▸ Assigned task: From the first line of the entries down to the line with "Task: Collapse the 系统工具 tree node", write out every line exactly; that last line counts, but pictures do not.
+---+
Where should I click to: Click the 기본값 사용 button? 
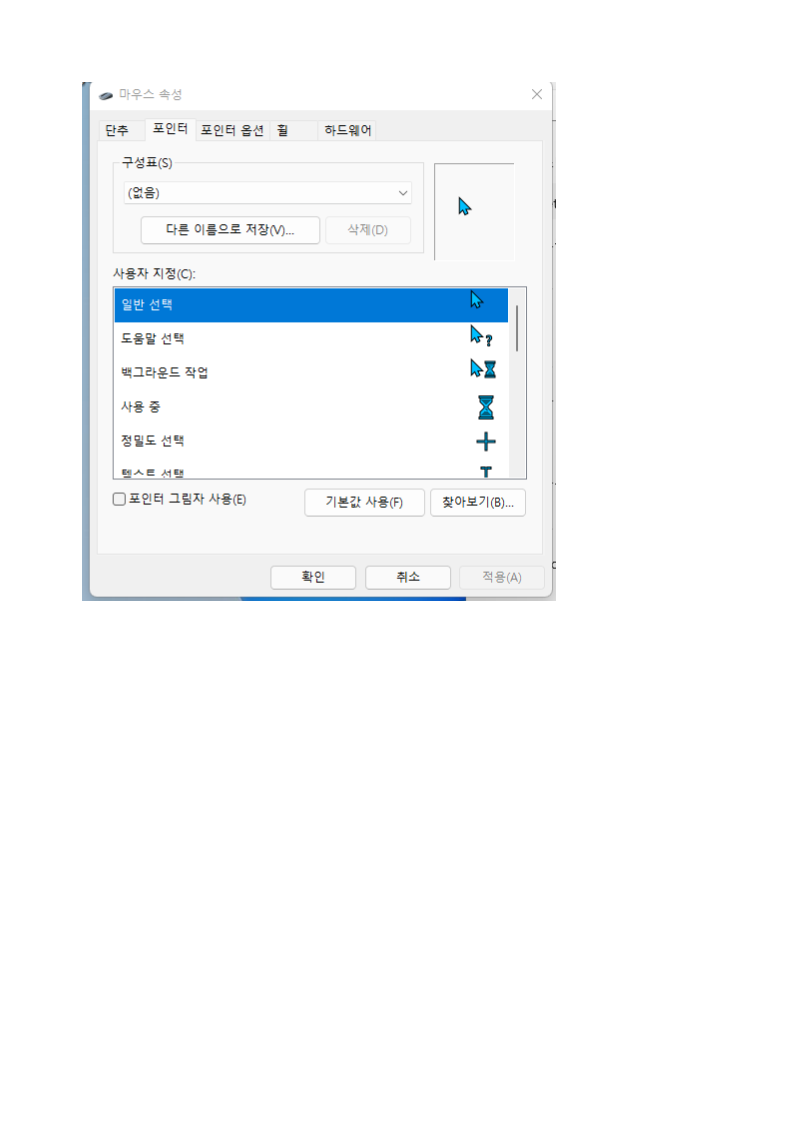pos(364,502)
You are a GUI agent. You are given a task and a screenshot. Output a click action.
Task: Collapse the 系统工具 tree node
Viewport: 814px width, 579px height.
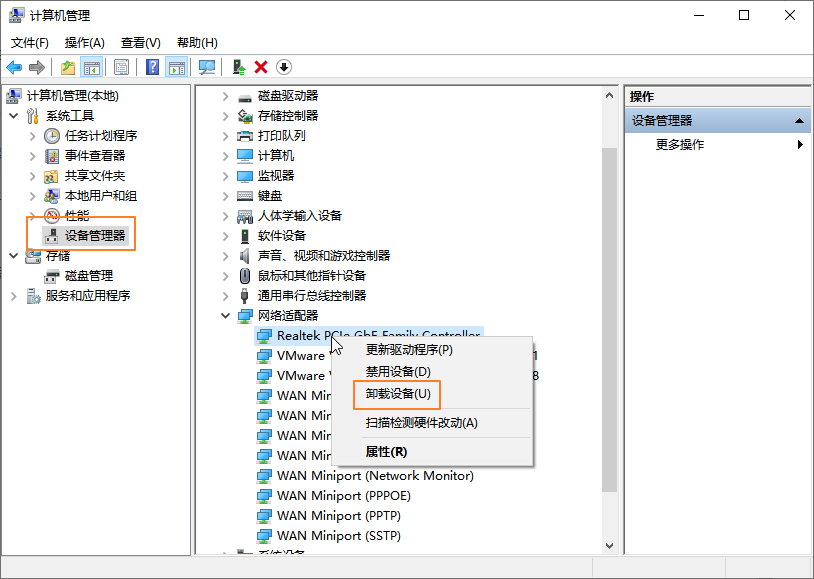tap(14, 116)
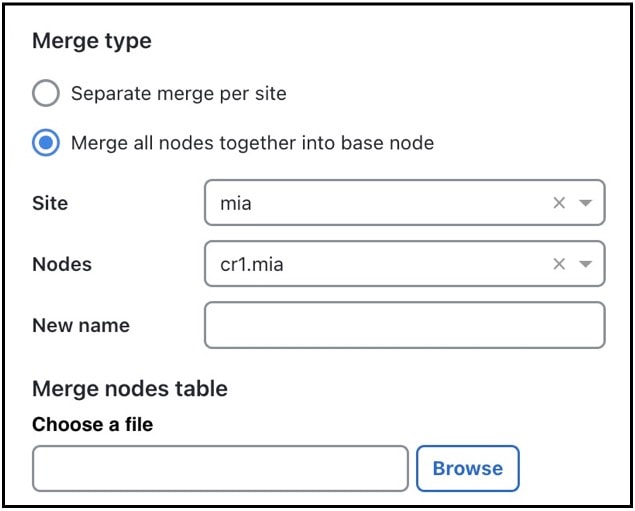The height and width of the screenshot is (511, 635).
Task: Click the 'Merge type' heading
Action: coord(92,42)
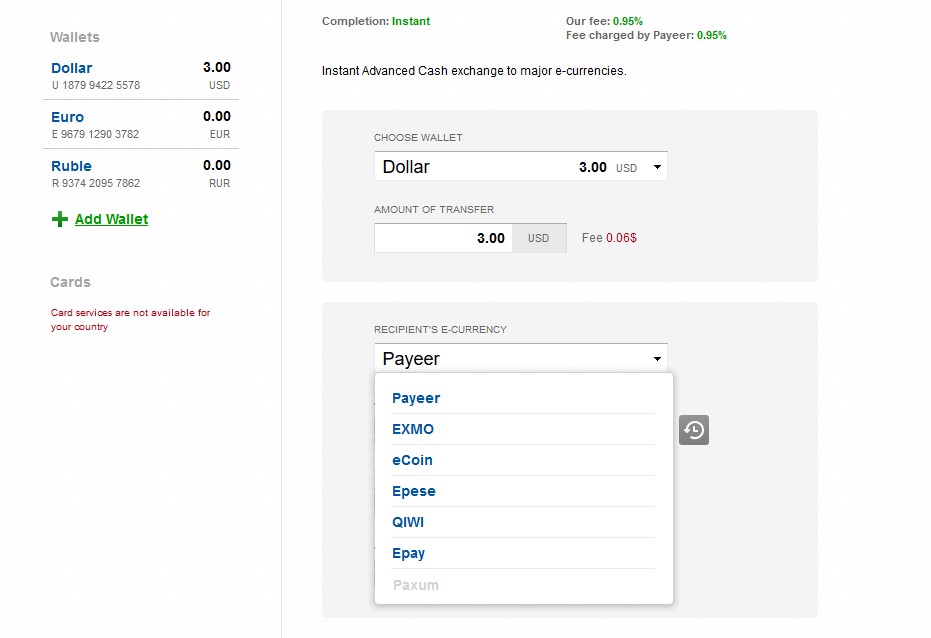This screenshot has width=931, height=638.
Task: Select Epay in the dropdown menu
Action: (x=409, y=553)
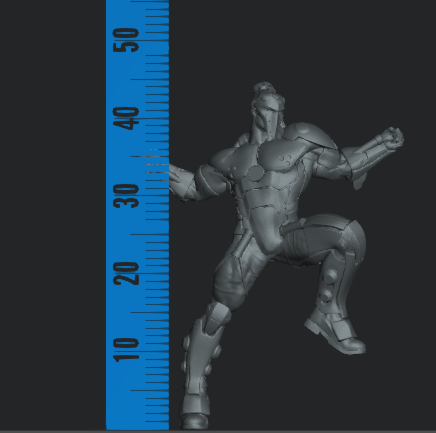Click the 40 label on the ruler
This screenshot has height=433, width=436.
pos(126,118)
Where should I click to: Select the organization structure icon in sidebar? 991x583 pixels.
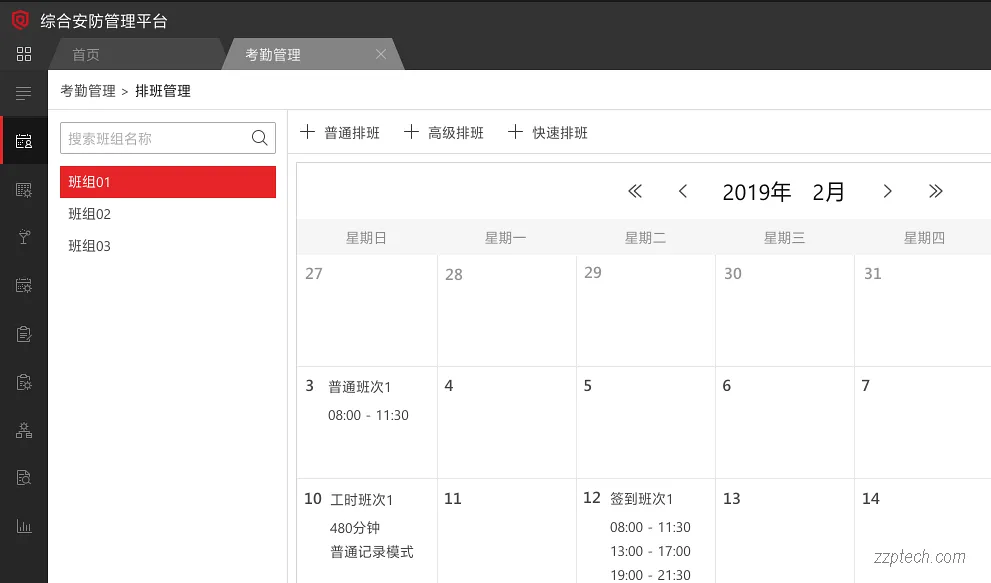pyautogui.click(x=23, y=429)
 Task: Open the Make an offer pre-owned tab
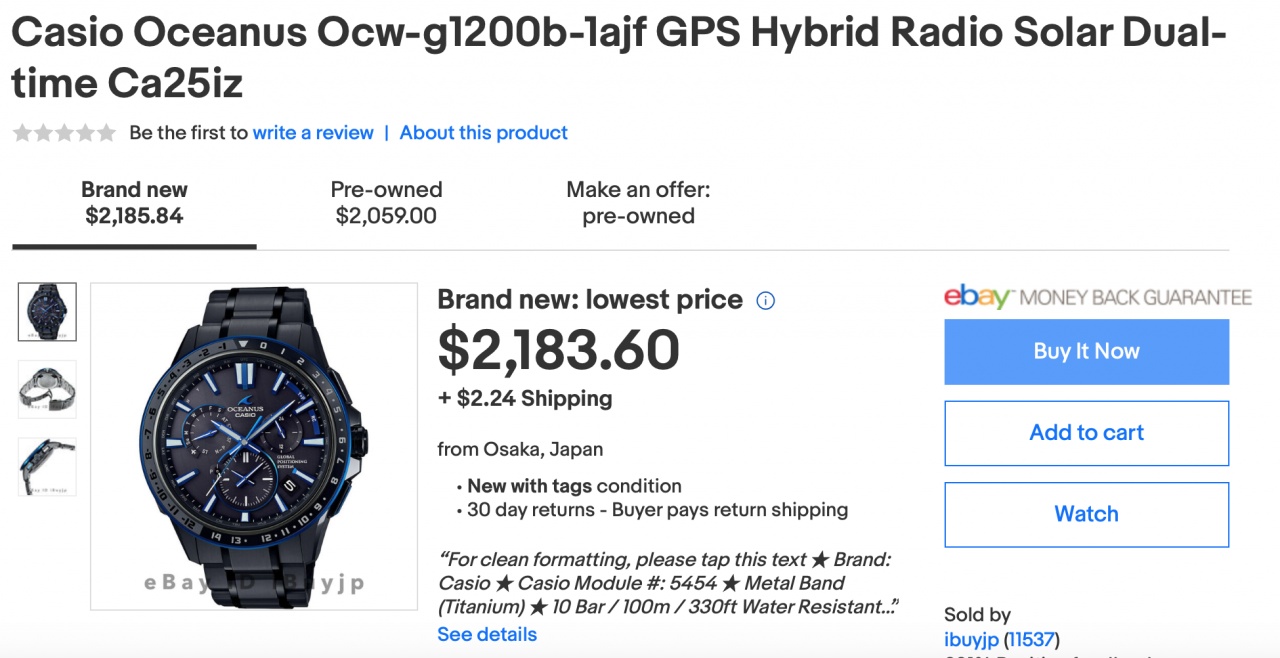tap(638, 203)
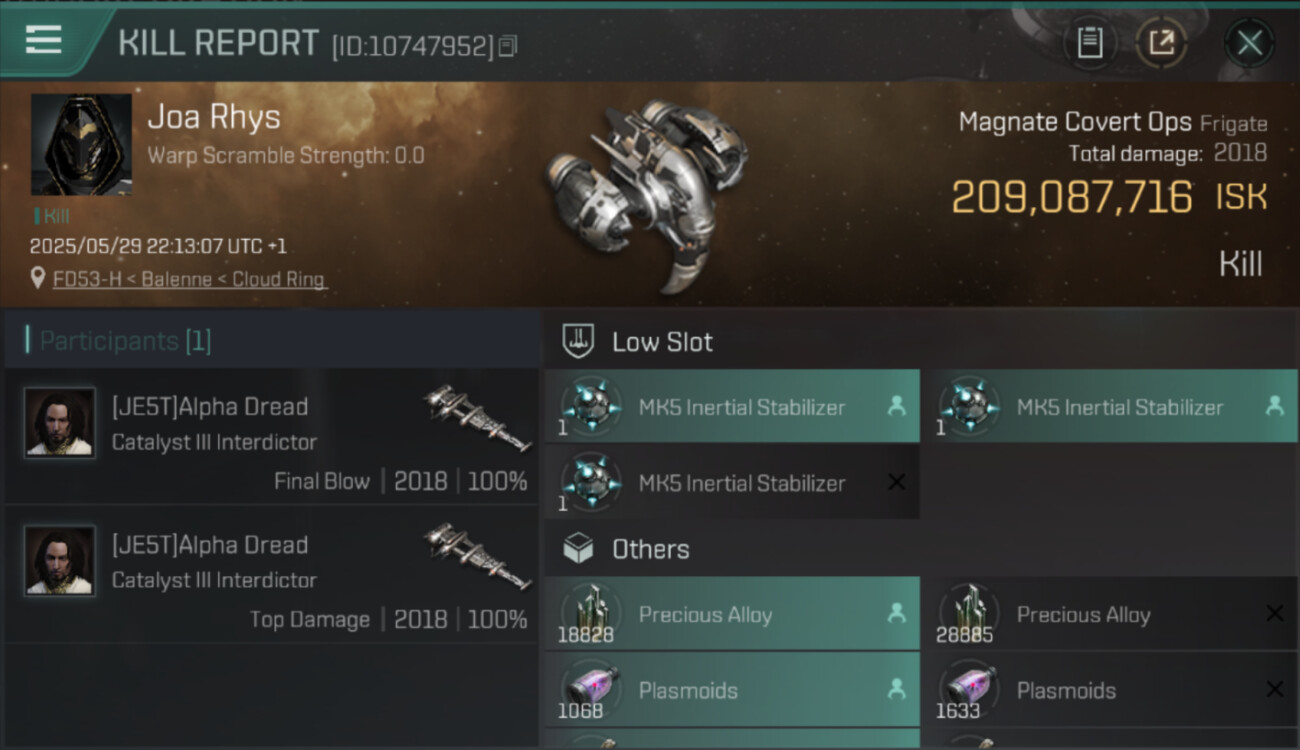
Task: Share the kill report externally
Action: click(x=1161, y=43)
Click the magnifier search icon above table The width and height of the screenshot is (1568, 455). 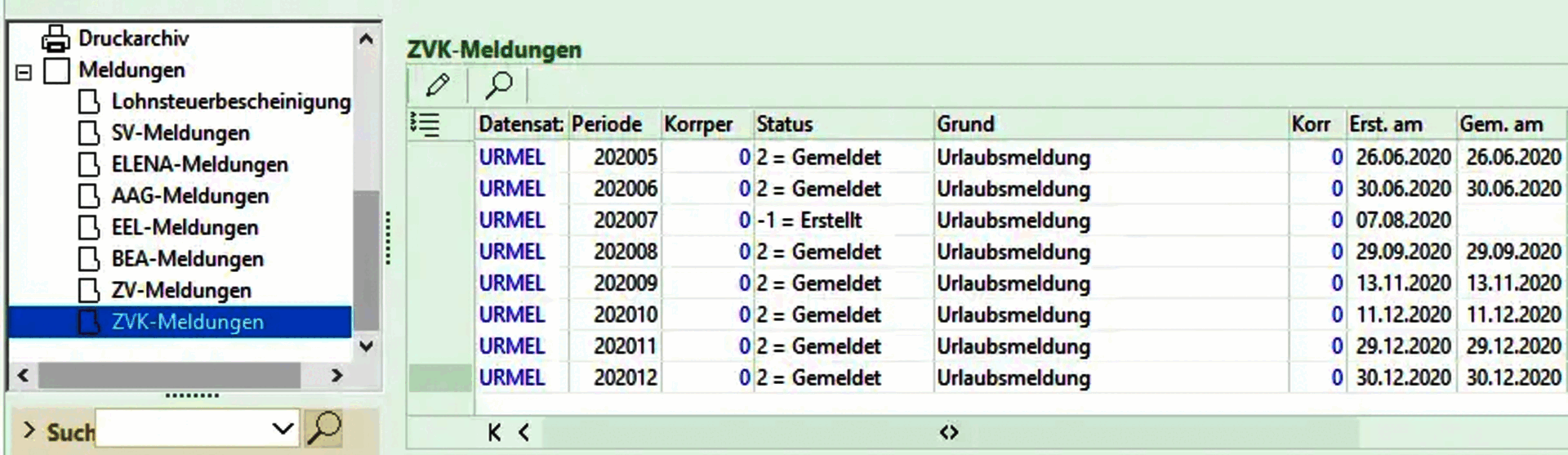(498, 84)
+---+
▸ Finished task:
Where should I click to: Click the 기본값 사용 button? 
pos(364,502)
You are a GUI agent. You are given a task and a screenshot. Output a click action.
Task: Collapse the 系统工具 tree node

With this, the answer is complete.